The room is already sweating before a note is played. Manning Bar is heaving, a constant human conveyor belt pouring in from the night, bodies stacking up against the walls like they’ve been magnetised by something just out of sight. You can feel it building, that low-grade hum that says this is not going to stay contained.
Then Electric Six hit the stage and immediately tilt the whole thing sideways. Dick Valentine steps up and casually drops that the synth player is out with Lyme disease, so tonight we’re dealing with the Electric Five. This is already unhinged before it properly starts.


Behind me the crowd detonates. I’m wedged in a photography pit that feels like it was designed for a different species, narrower than a bad decision, the kind of space that starts aggressively recommending that I start Ozempic like a pushy personal trainer, while the room moves like a single organism. It’s not nostalgia, not really. It’s something more feral.

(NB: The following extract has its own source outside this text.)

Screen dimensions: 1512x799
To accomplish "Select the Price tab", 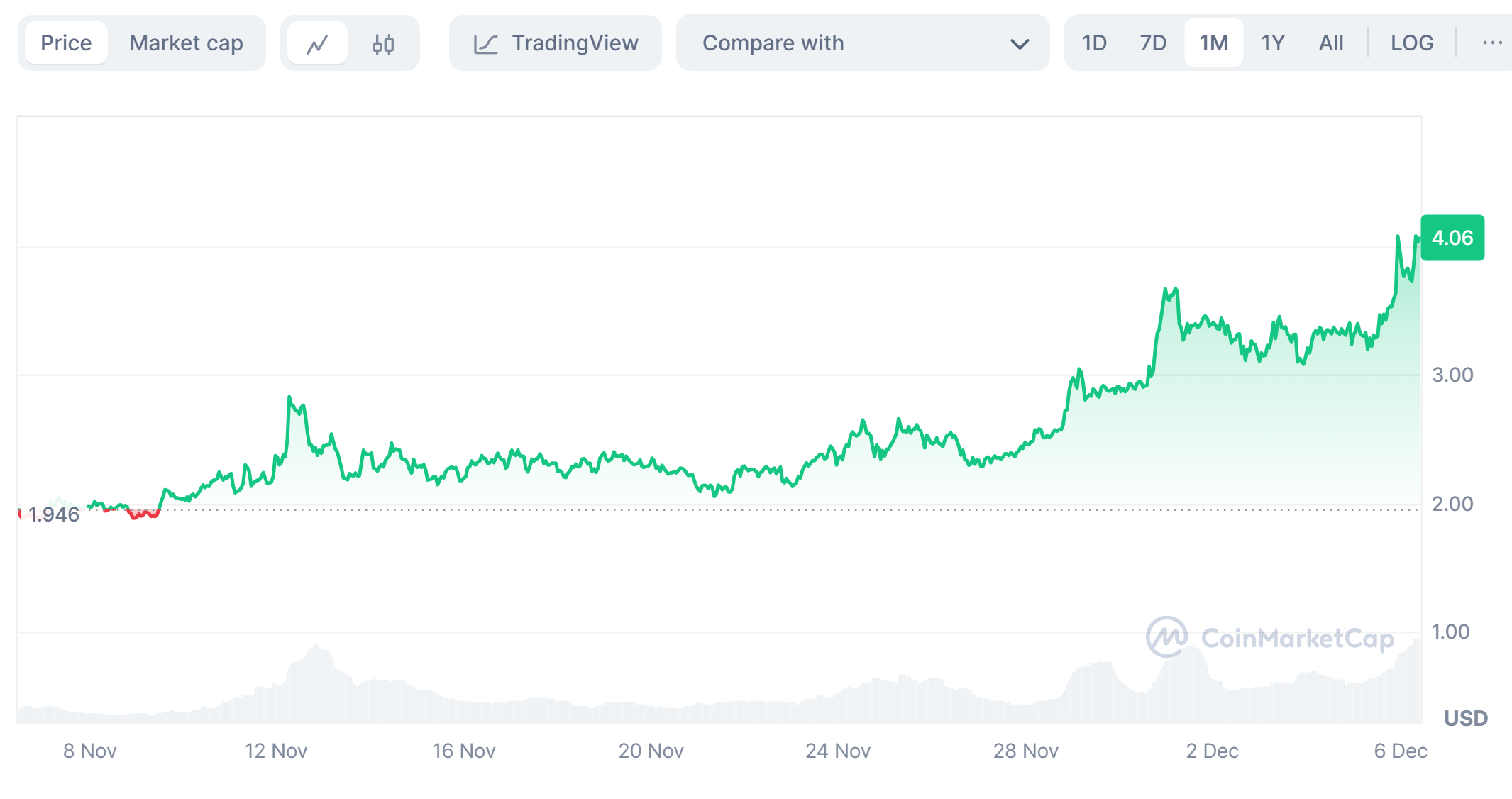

These songs, ‘Danger! High Voltage’, ‘Gay Bar’, ‘Dance Commander’, they don’t age so much as mutate, picking up new weirdness every time they’re played.

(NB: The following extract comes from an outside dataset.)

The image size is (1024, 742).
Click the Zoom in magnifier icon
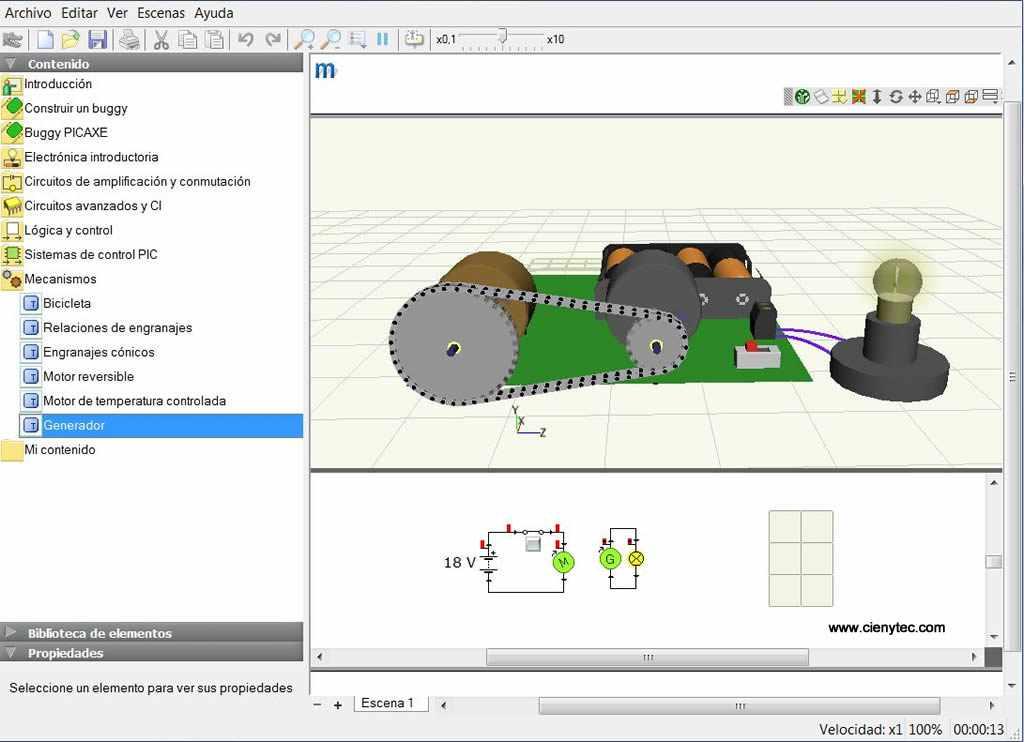(304, 40)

Electric Six have always been the disco-punk band at the end of the world, and tonight that feels less like a tagline and more like a survival strategy. The planet’s wobbling somewhere outside these walls, but in here it’s all neon absurdity and ecstatic nonsense, a collision of rock, funk, sleaze and satire that refuses to sit still long enough to be analysed.
Three decades deep and they’re still operating like a band that might implode at any second, which is exactly why it works. No polish, no restraint, just velocity and nerve. You don’t watch this. You get pulled into it.
And somewhere in the middle of it all, it clicks. If this is the soundtrack to everything falling apart, at least it’s got a beat you can move to.